Saved data entries:
================

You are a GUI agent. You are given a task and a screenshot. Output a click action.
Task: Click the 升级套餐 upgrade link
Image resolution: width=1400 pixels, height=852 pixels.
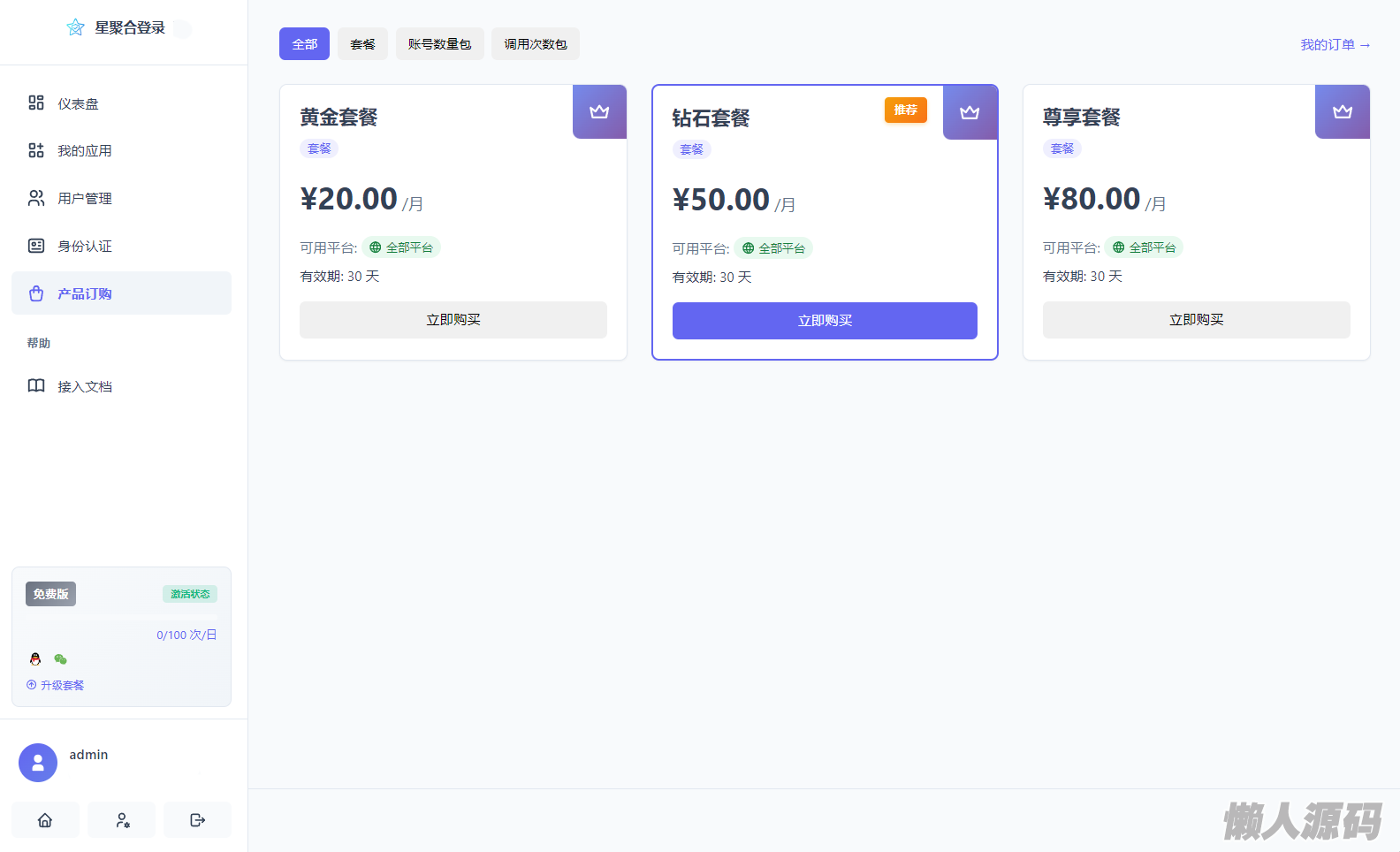tap(56, 685)
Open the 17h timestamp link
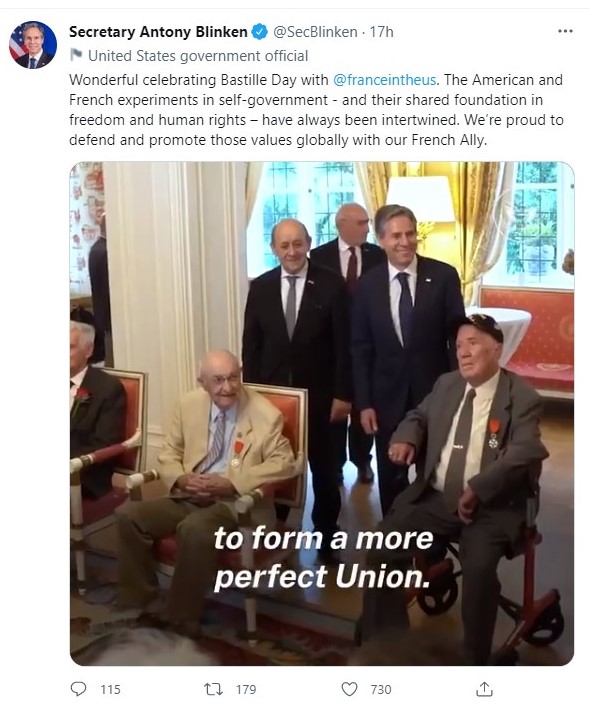Viewport: 589px width, 711px height. pos(381,32)
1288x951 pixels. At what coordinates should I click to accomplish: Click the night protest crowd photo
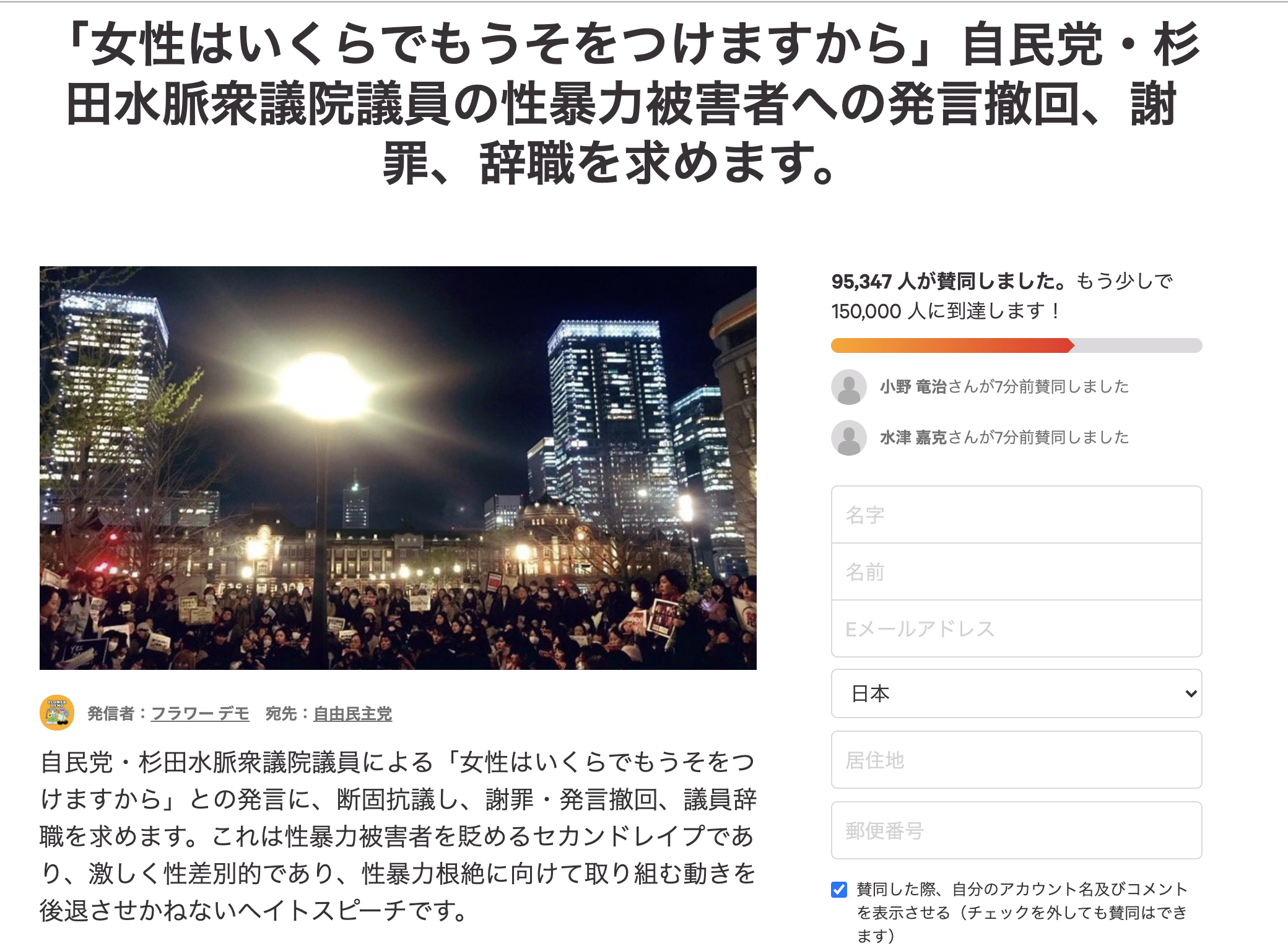[398, 468]
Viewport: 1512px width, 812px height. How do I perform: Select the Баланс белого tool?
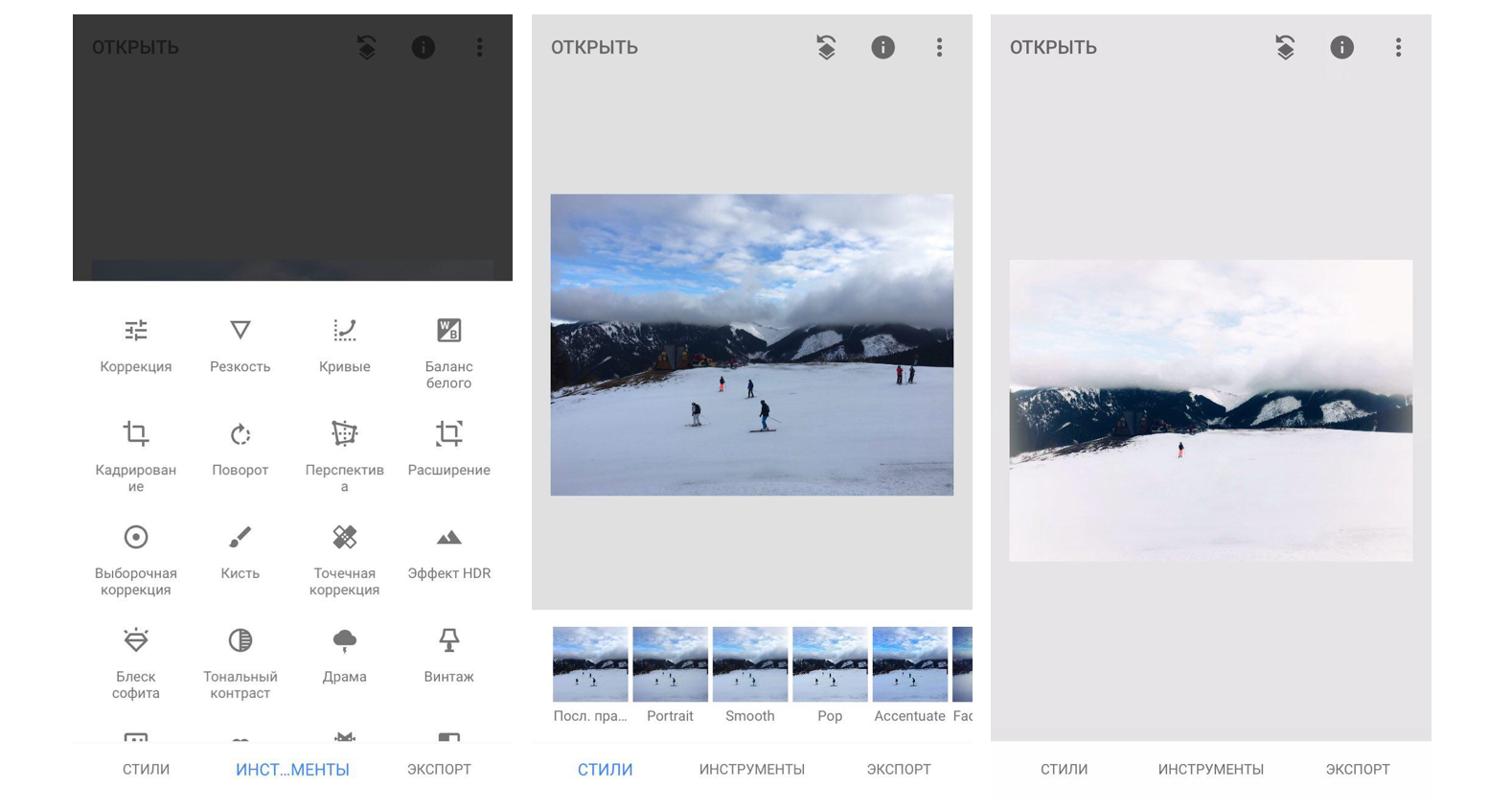448,352
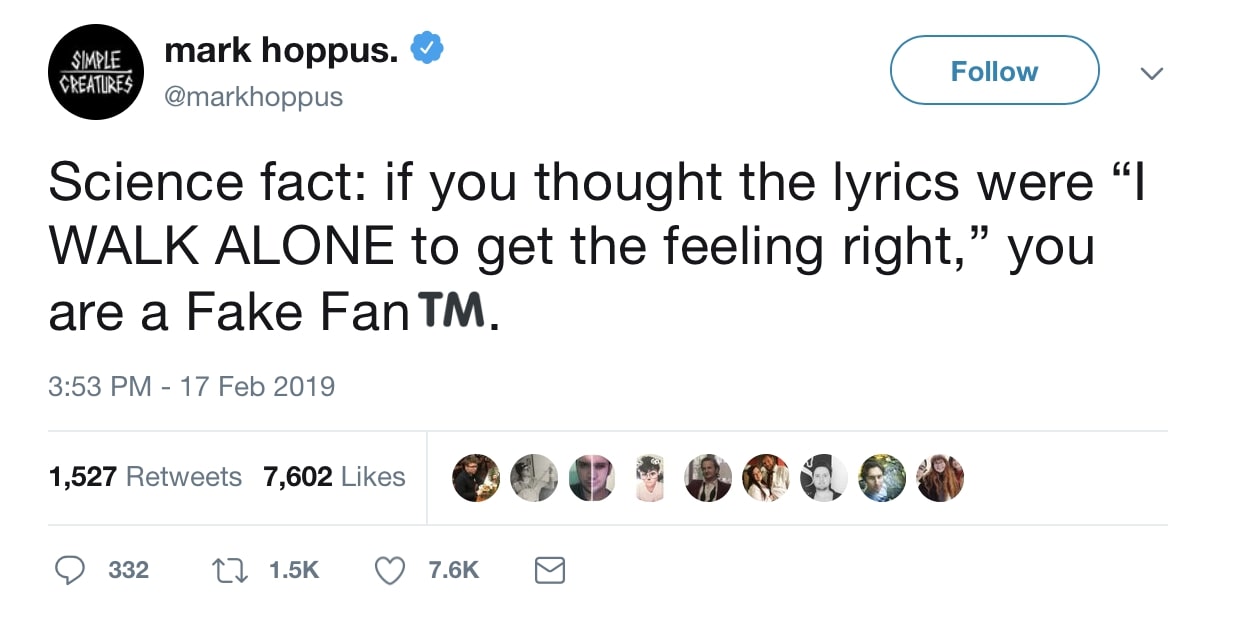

================

About this exercise:
The records above must be printed exactly, but the pictures they hold should be omitted.

Task response:
You are a GUI agent. You are given a task and a screenshot. Output a click action.
Task: Click the 升级套餐 upgrade link
Image resolution: width=1400 pixels, height=852 pixels.
tap(56, 685)
Open the 17h timestamp link
Viewport: 589px width, 711px height. pos(381,32)
1288x951 pixels. At what coordinates should I click to accomplish: Click the night protest crowd photo
[398, 468]
Viewport: 1512px width, 812px height. How do I perform: Select the Баланс белого tool?
448,352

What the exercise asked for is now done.